(The following contains spoilers of Godzilla: Planet of Monsters)
Godzilla: Planet of the Monsters is a new Japanese CG anime kaiju film. It was produced by Toho Animation and was animated by Polygon Pictures. It is the 32nd feature film in the Godzilla franchise and the first animated take on Godzilla. It was co-directed by Kōbun Shizuno and Hiroyuki Seshita, with a screenplay by Gen Urobuchi. It was recently released worldwide via Netflix.
Godzilla: Planet of the Monsters is the first installment of a trilogy. The second film is to be titled Gojira: Kessen Kidō Zōshoku Toshi, which roughly translates to Godzilla: Battle Mobile Breeding City. This installment is scheduled to be released in May 2018 and rumored to feature Mechagodzilla.

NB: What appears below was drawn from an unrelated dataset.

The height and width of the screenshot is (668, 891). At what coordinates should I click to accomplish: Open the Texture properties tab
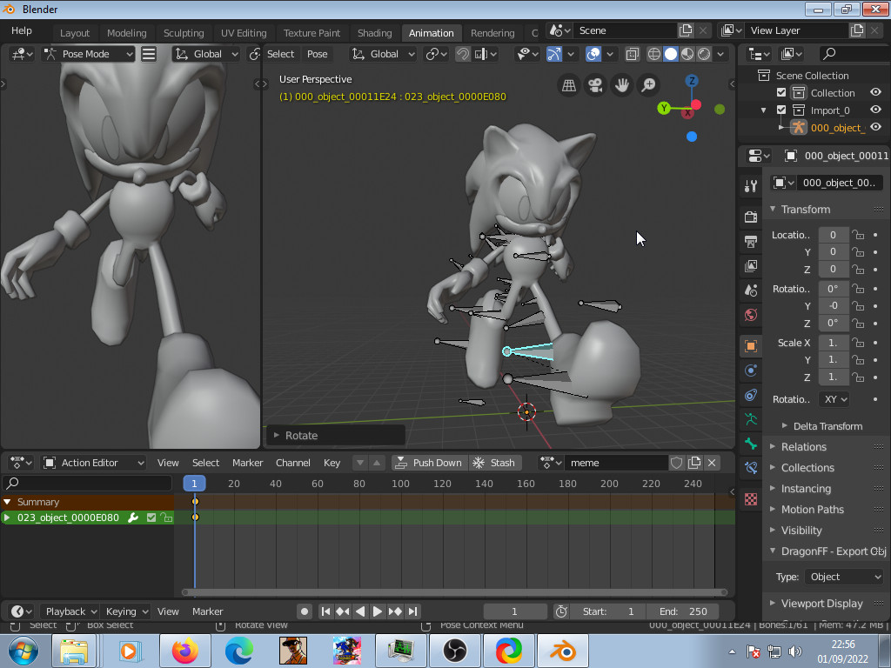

This is a really different take on the traditional giant monster movie. This film takes place 20,000 years after place after the initial destruction of a wave of megafauna. Godzilla is the nightmare of humanity that decimates everything in sight. The combined forces of humanity and two alien races are not enough to fight Godzilla. Humanity is forced to evacuate the planet and leaves Earth to become Godzilla’s personal vivarium. Now, humans are attempting to take back and recolonize Earth. This movie takes place 20,000 years after Godzilla’s takeover.
This film has a great number of influences from various installments of science fiction. Elements of everything from The 100, Ghost in the Shell, Alien and countless others swirl throughout the film. This film contains a great deal of exposition. This might be off-putting to viewers who prefer action over dialog. If you can stand a lot of space travel talk, you get some really lovely dialog regarding human dignity and personification of Earth. The scenic animation in this film was unbelievably stunning. This was in in stark contrast to the very flat and odd character animation which felt like it was from another film entirely.
This film’s adaptation of the legendary kaiju is influenced from the 2014 movie. This update modernized Godzilla and made him a frightening and unstoppable force. Unfortunately, this movie also fell into the same sin as the 2014 version where the audience actually sees less than 20 minutes of the titular character.
If you didn’t care for this take on the Godzilla franchise, take comfort in the knowledge that Godzilla: King of Monsters is set to premiere March 2019. Seriously, if nuclear warheads can’t take out Godzilla, then a couple of off movies won’t touch him.